WORK INSTRUCTION 1
Summarize the Clark County COVID-19 excerpt in two sentences.
WORK INSTRUCTION 2
Carry on the Clark County COVID-19 excerpt from its final sentence.

Twenty of the cases said they likely caught it from within their own household. 

Another 20 indicated they had recently traveled outside of Clark County, most of those outside of the Portland Metro area.

Two others said they likely caught it from their office or workplace.

The target for Phase 3 is no more than two outbreaks per week, meaning two cases at a single workplace or congregate setting within two weeks, or a single case at a long-term care facility.

Clark County has had nine outbreaks during the last week, Melnick said, including an auto shop (2 cases), a trade school (2 cases), outpatient healthcare clinic (2 cases), machining business (2 cases), plumbing business (3 cases), and two cases at an export company. 

There were also two cases linked to a nursing home, two at a skilled nursing facility, and one at an assisted living center.

“In terms of our case investigation, we have about 29 people on quarantine right now,” Melnick said, noting that none of the businesses with outbreaks were currently closed after isolating close contacts 

Hospitalizations remain low

Despite the rapid increase in new cases, the number of people in Clark County hospitals has remained relatively low.

As of Wednesday, there were eight people with confirmed cases between Legacy Salmon Creek and PeaceHealth Southwest. 

With 60 percent of hospital beds occupied, 2.4 percent of those was someone with a confirmed or suspected COVID-19 case.

Still, Melnick cautioned, it’s too early to assume the hospitalization data means the virus has become any less severe.

The majority of recent cases have been primarily in younger people, especially those contracting it at work or social gatherings.

“They don’t live in a bubble. They’re going to interact with other family members, including older family members,” Melnick cautions. “With flu, which has a shorter incubation period, if there’s more transmission, you see the outcomes pretty quickly. Here, there’s a lag time, which can be a month, and by that time the damage has been done, and we have our hospitals overflowing and our ICU beds are gone.”

Research shows the virus is less likely to spread in outdoor settings, with the majority of transmissions occurring in close contact settings, defined as being within six feet for longer than 15 minutes. 

If people are planning to gather this weekend, Melnick says they should be wearing face coverings and remaining six feet apart if at all possible.

Under Phase 2, gatherings of more than five people are not allowed. Local law enforcement has been clear that they intend to take an education-first approach, and are unlikely to issue citations or fine people for breaking that order.

(Stored records)

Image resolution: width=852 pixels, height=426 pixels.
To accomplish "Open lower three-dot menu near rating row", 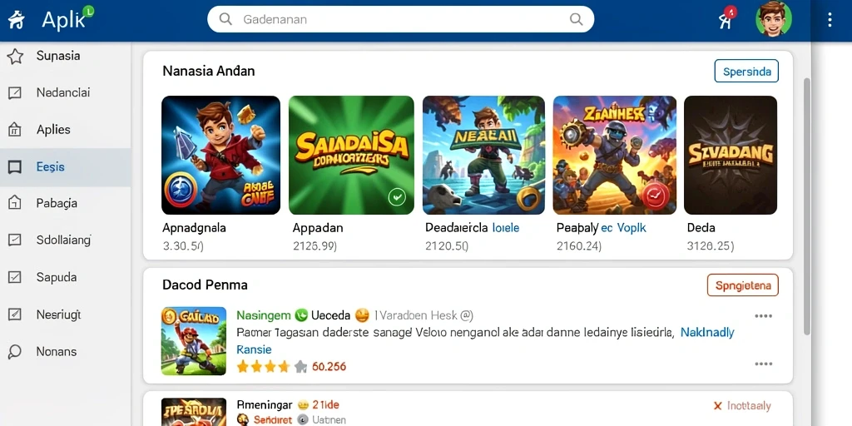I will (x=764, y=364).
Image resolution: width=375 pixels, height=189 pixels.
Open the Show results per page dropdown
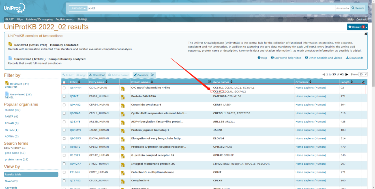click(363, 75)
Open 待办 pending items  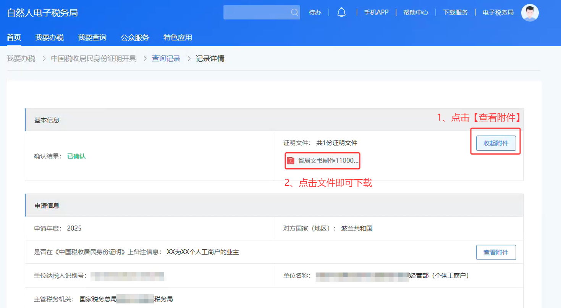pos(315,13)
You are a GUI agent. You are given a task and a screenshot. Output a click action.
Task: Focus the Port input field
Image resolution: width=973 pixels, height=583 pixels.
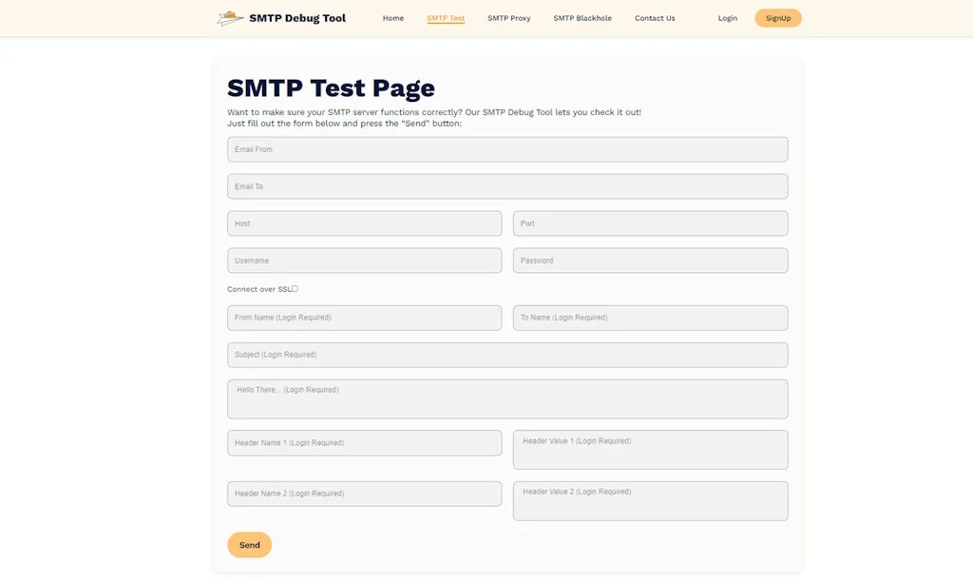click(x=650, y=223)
* * *
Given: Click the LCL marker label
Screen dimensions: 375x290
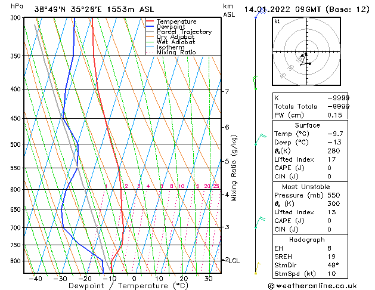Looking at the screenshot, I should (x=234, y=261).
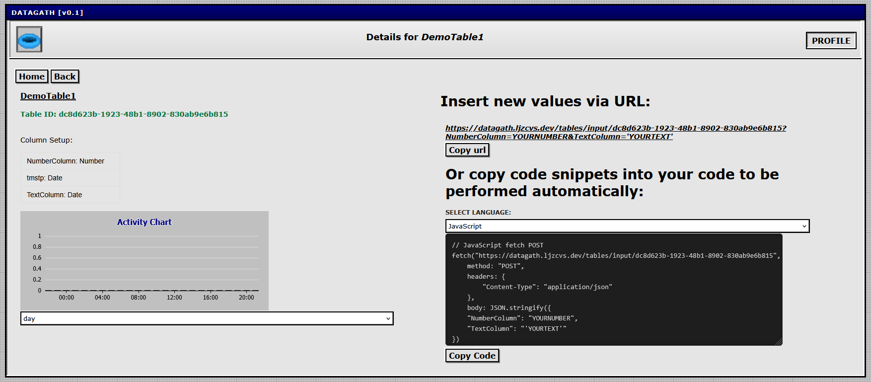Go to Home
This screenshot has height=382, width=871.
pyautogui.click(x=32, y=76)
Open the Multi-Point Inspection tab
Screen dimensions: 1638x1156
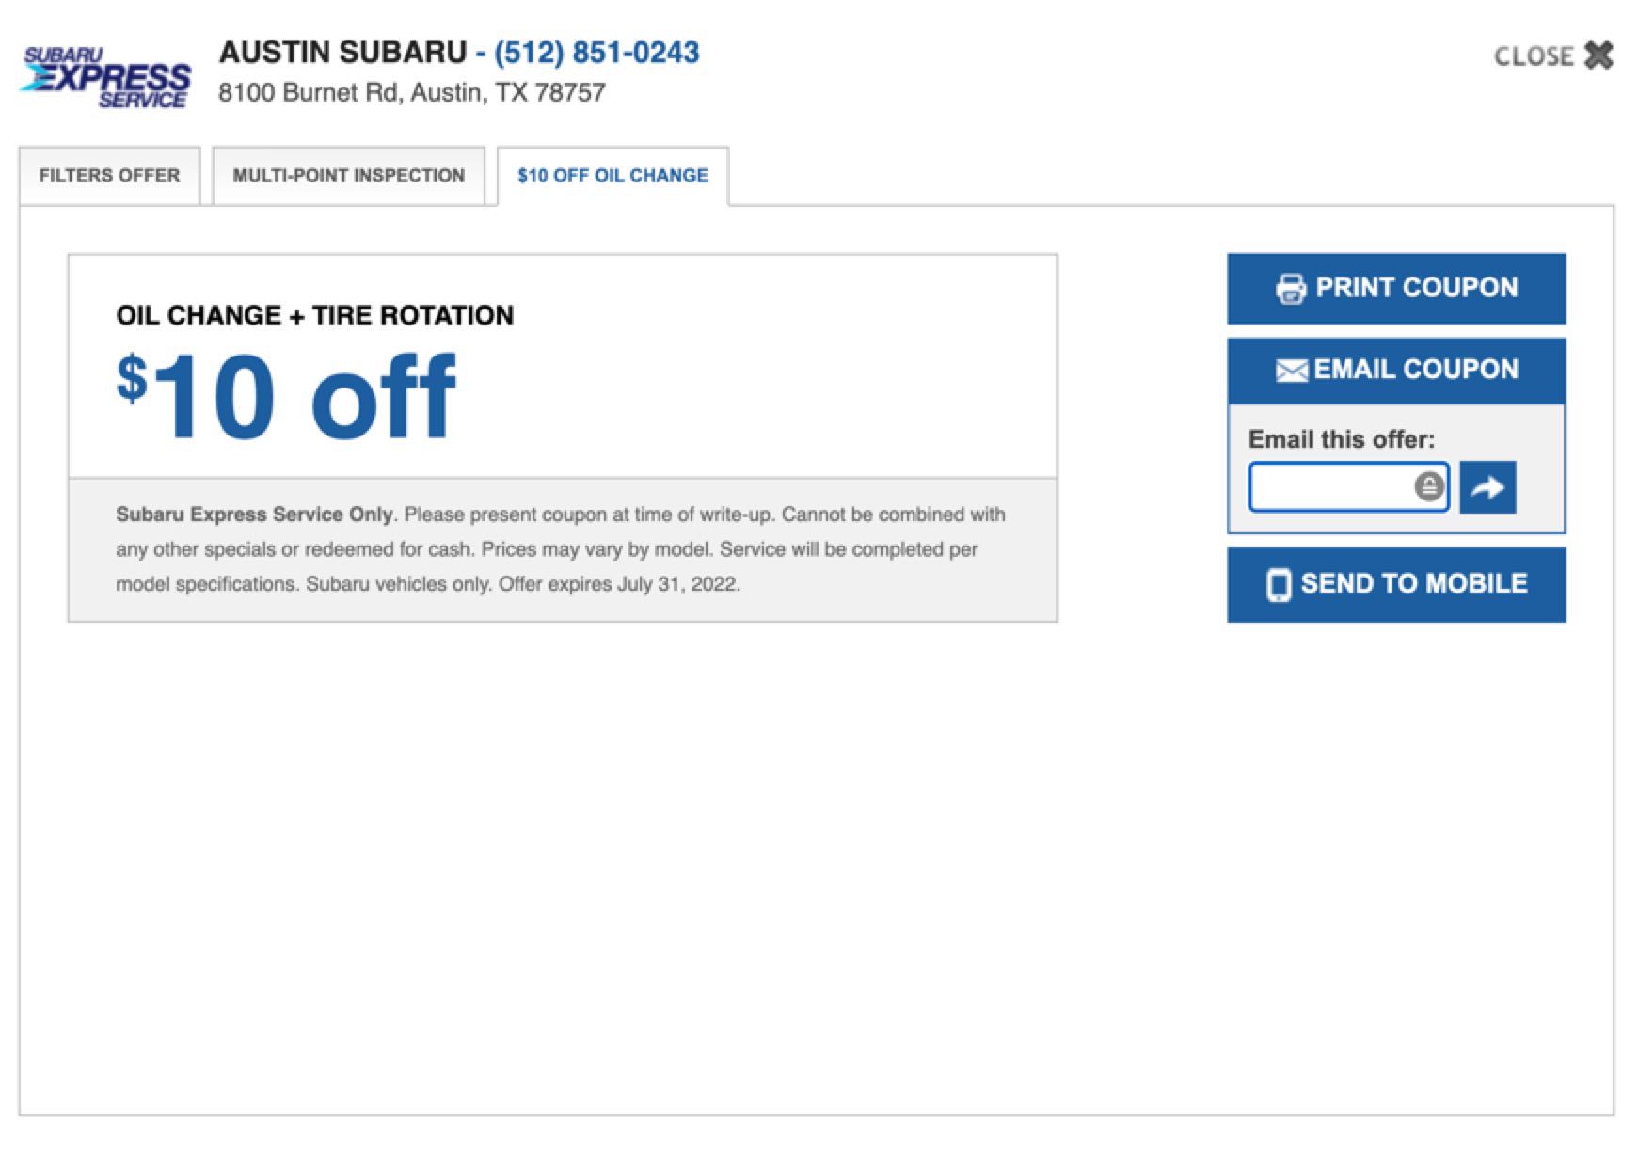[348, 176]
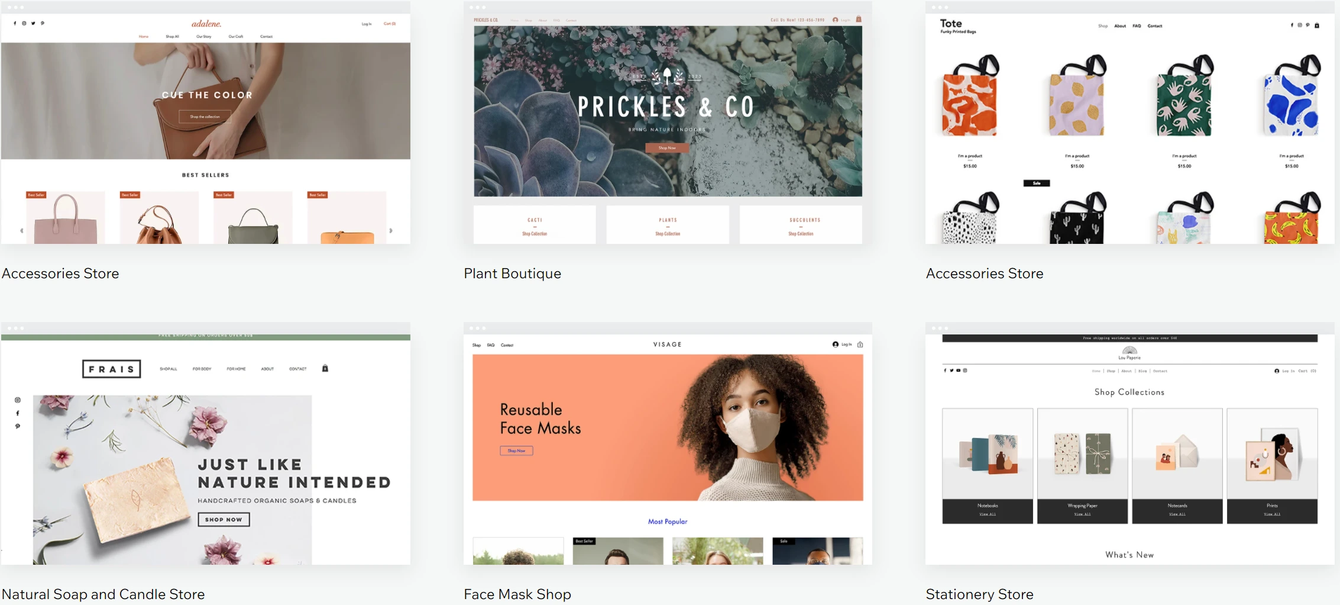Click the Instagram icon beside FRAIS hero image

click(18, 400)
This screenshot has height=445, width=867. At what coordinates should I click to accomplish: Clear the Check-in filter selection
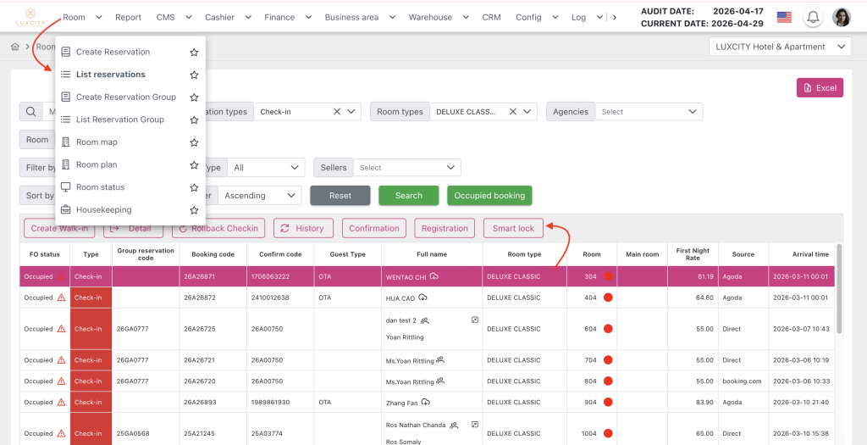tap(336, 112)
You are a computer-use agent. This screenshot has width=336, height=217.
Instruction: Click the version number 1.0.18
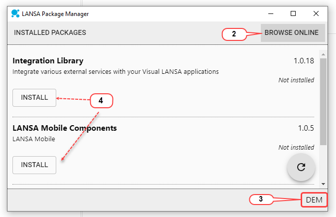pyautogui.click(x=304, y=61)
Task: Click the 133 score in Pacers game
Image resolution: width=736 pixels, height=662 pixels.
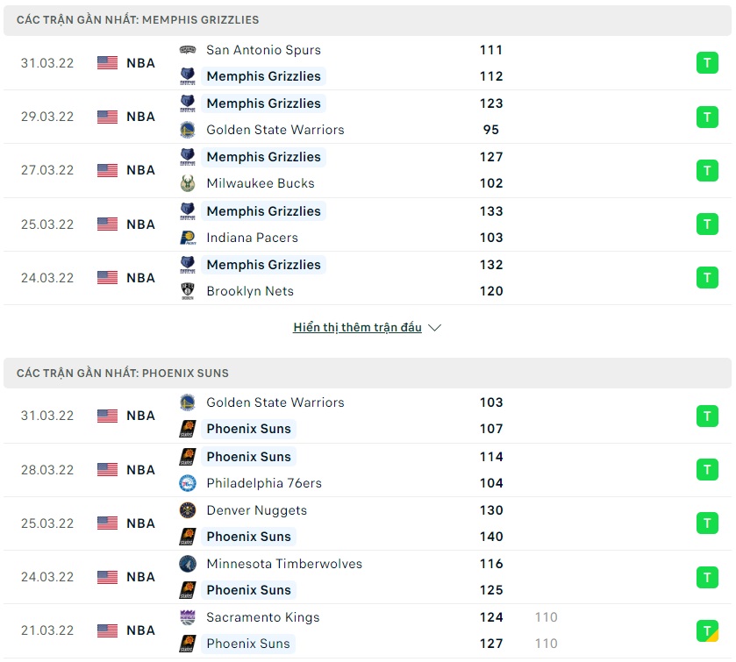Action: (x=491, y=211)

TASK OUTPUT 1
Clark County recorded nine outbreaks in the last week, above the Phase 3 target of no more than two per week, while many recent cases were traced to households or to travel outside the county. Hospitalizations have stayed relatively low, but Melnick warned it is too early to conclude the virus is less severe and urged anyone gathering this weekend to wear face coverings and stay six feet apart.

TASK OUTPUT 2
Still, Melnick says the recent increase in cases should provide plenty of warning for people who intend to gather that they should either change their plans, or take precautions.

“There’s more disease out there in the community, the numbers are going up,” he added. “You combine that with people who want to gather together and not observe physical distancing and (use face masks), and it’s a recipe for a huge increase in cases.”

A note about antibody testing

In his presentation Wednesday morning, Melnick noted that the Centers for Disease Control (CDC) has been conducting serology tests in several parts of the country in an attempt to determine how many undiagnosed cases may be in the population.

Unsurprisingly, places like New York City, which had a severe outbreak and a much denser population, saw a higher prevalence of antibodies in serology testing.

Out of 2,482 samples collected between March 23 and April 1, nearly seven percent had COVID-19 antibodies. That number would indicate approximately 641,800 actual COVID-19 infections in the metro region, which is 12 times higher than the 53,800 confirmed cases that had been reported in that time period.

Similarly, the Western Washington region, including King, Pierce, Snohomish, and Kitsap Counties, saw a 1.13 percent seroprevalence estimate out of nearly 3,300 samples collected. That would put the actual case number at more than 48,000 before April 1, which is 11 times higher than the actual number of reported cases.

Melnick cautions that since the common cold is often caused by a coronavirus, antibody testing is prone to a high number of false positives. Still, it lends some perspective to the thinking this virus may have a higher-than-expected prevalence of asymptomatic cases.